Work instruction: Identify every line in the records below that contains the word "computer", and reproduce each one.

Dataset:
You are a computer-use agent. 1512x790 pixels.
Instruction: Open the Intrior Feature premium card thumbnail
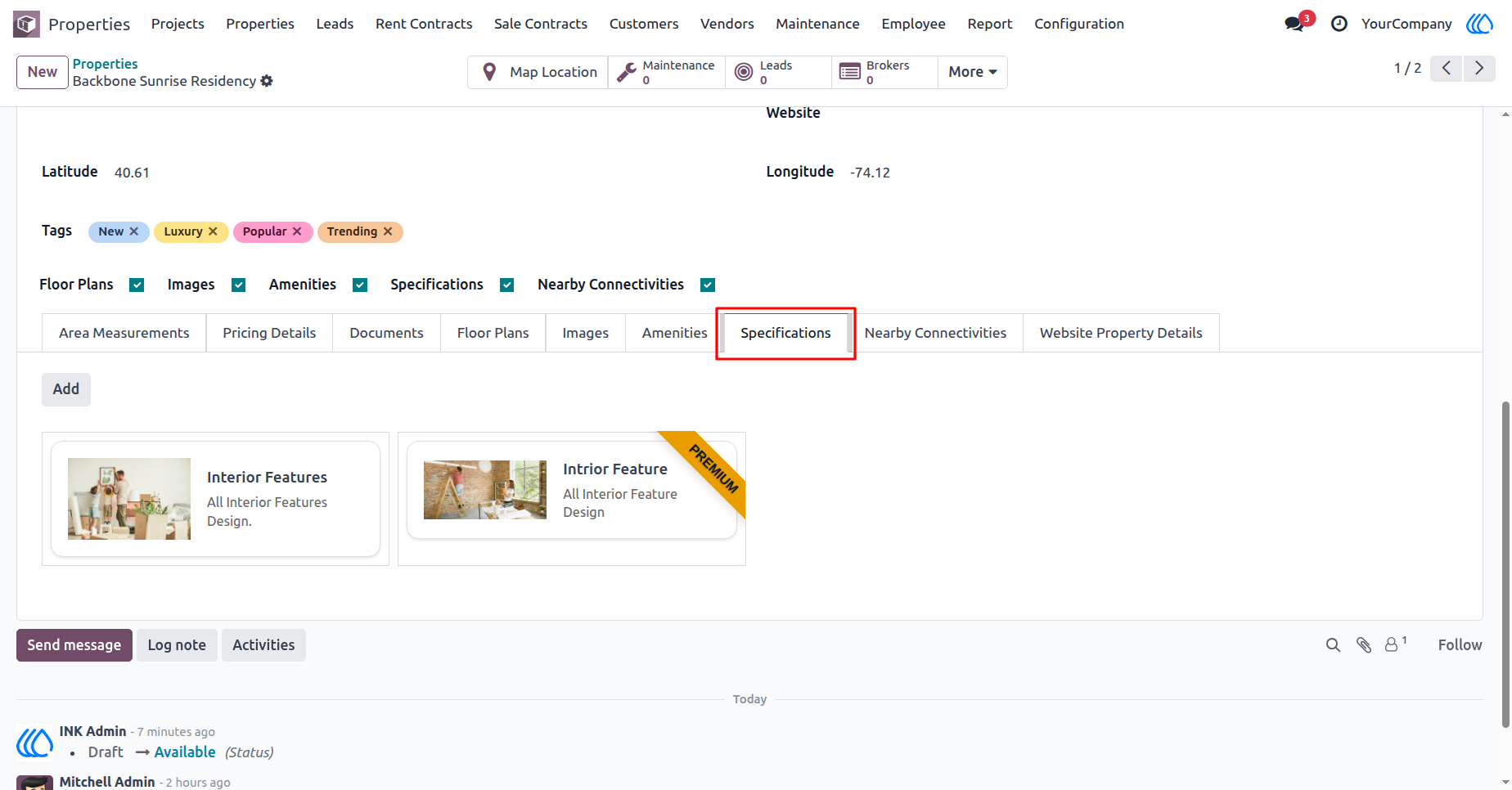pyautogui.click(x=485, y=490)
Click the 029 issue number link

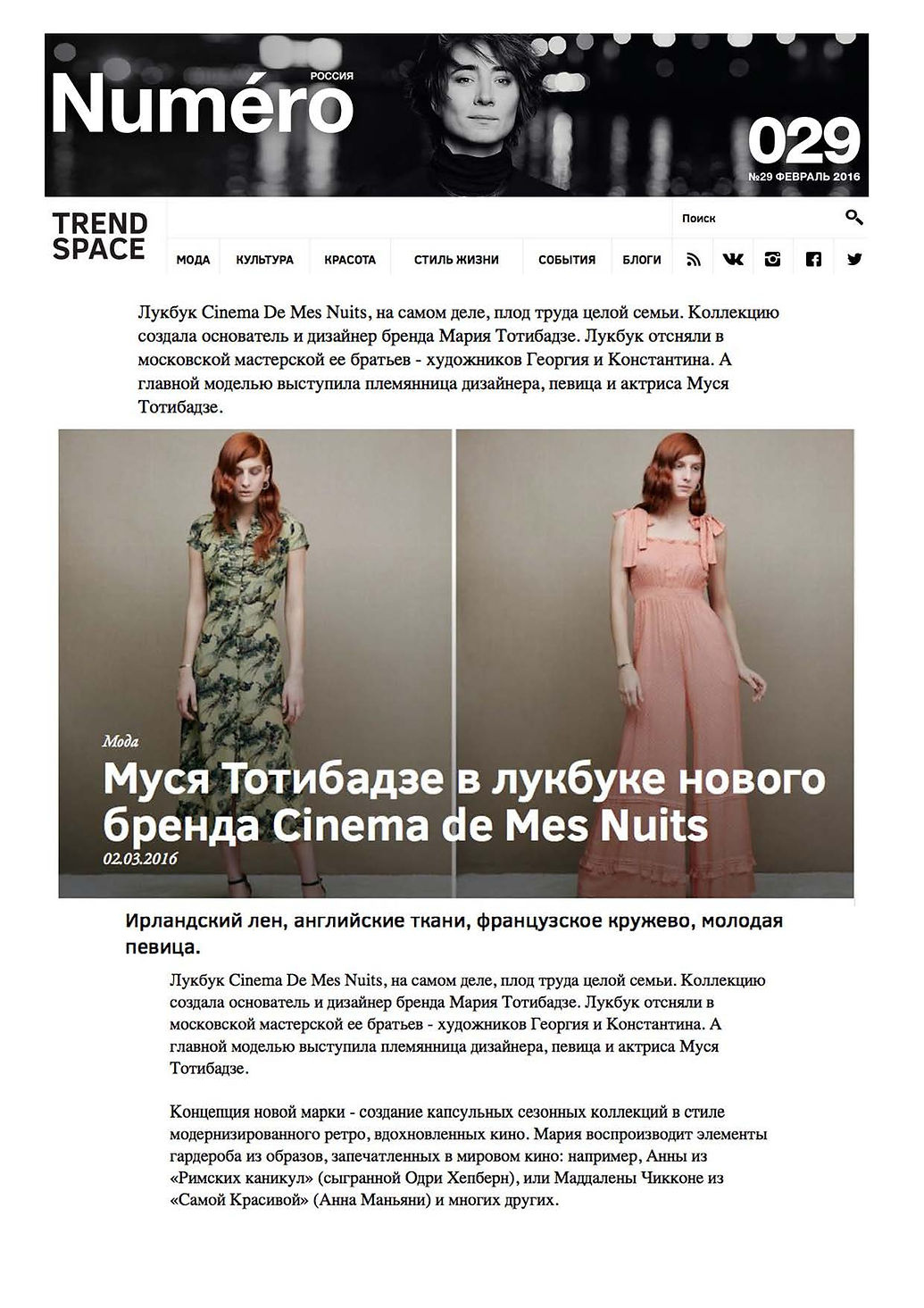click(803, 140)
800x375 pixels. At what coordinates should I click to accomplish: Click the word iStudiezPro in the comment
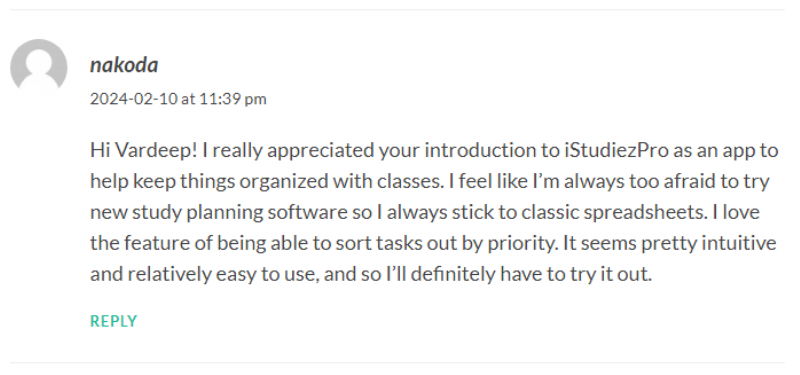[617, 151]
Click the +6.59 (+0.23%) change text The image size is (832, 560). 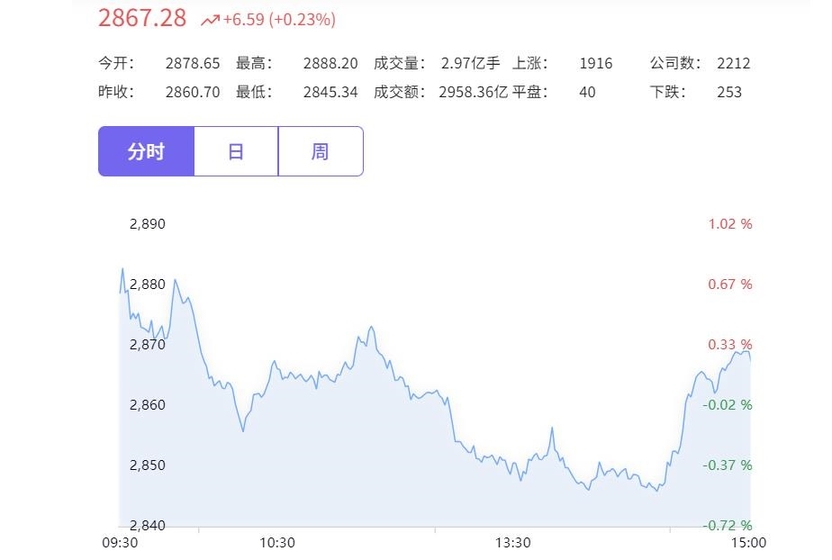click(279, 20)
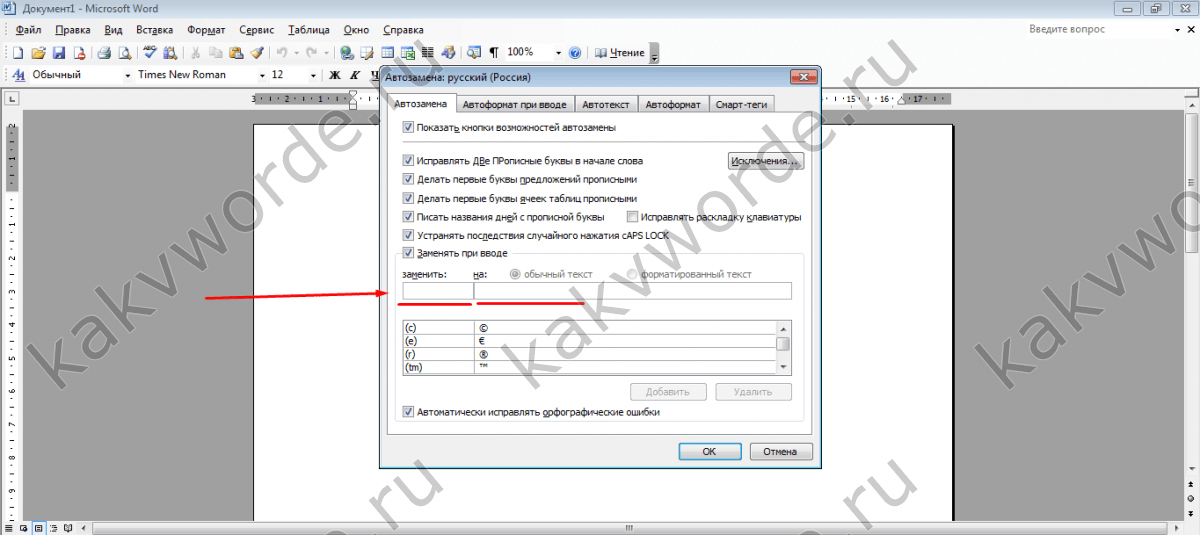Click the 'Исключения...' button
This screenshot has width=1200, height=535.
coord(765,161)
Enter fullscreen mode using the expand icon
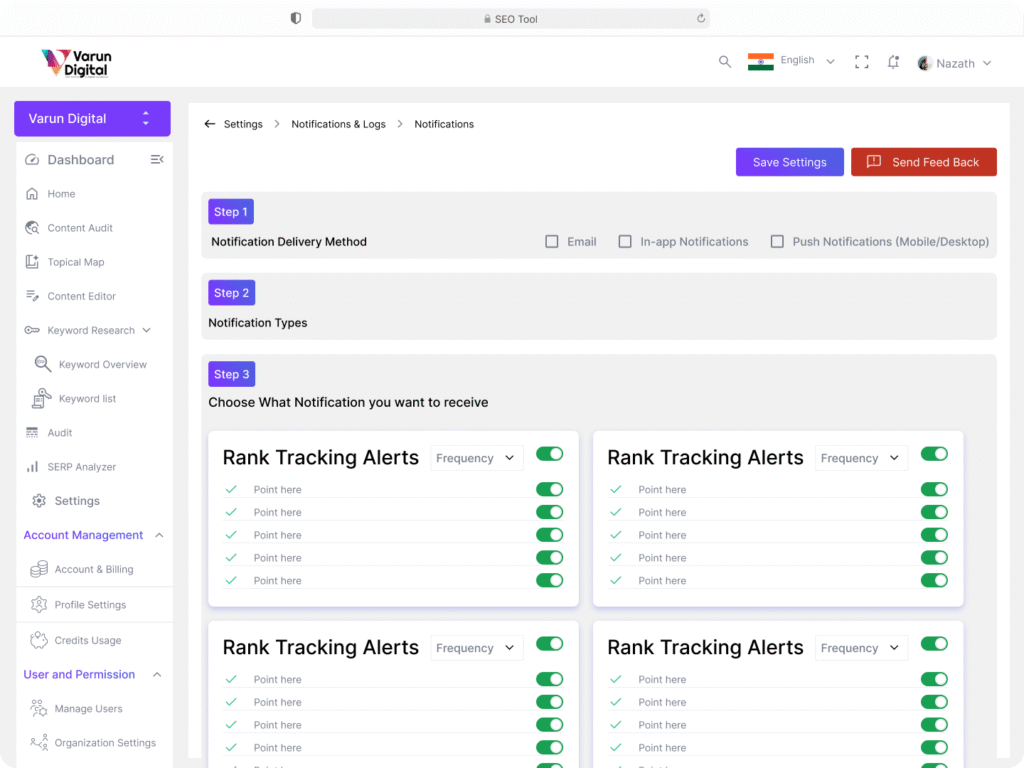The height and width of the screenshot is (768, 1024). 861,62
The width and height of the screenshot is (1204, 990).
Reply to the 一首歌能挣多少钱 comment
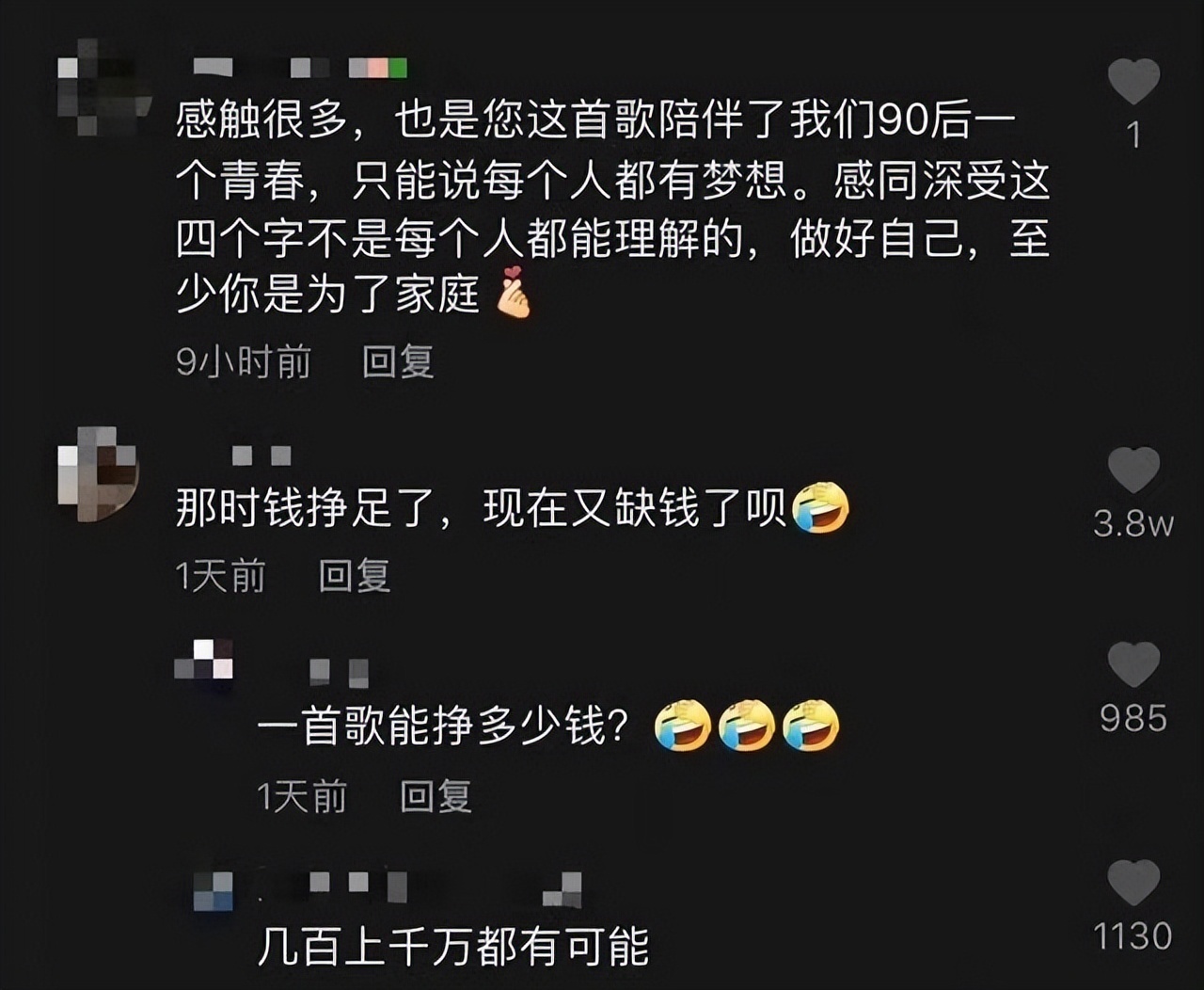tap(436, 796)
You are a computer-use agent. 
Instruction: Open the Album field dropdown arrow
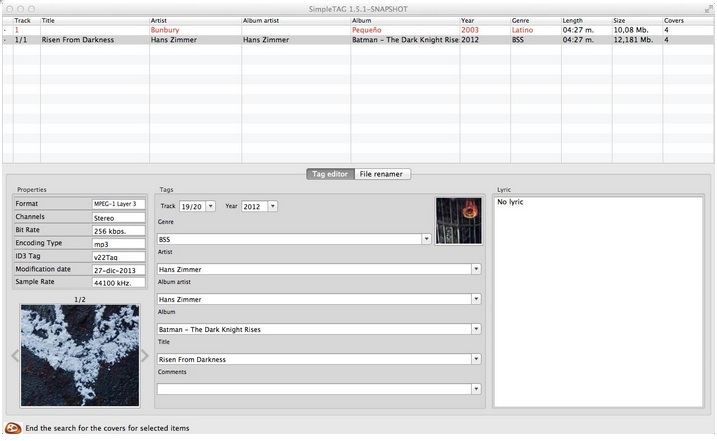(476, 329)
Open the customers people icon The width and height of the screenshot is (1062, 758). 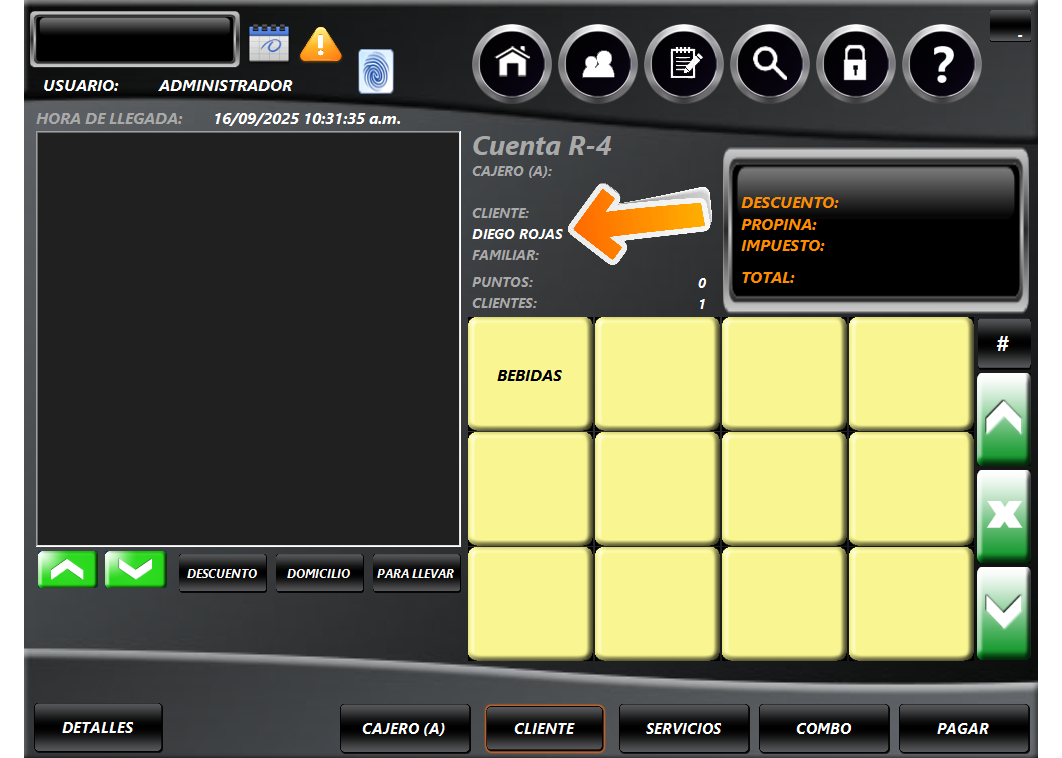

Solved problem:
You are a computer-use agent. 1512x790 pixels.
You are a computer-use agent. 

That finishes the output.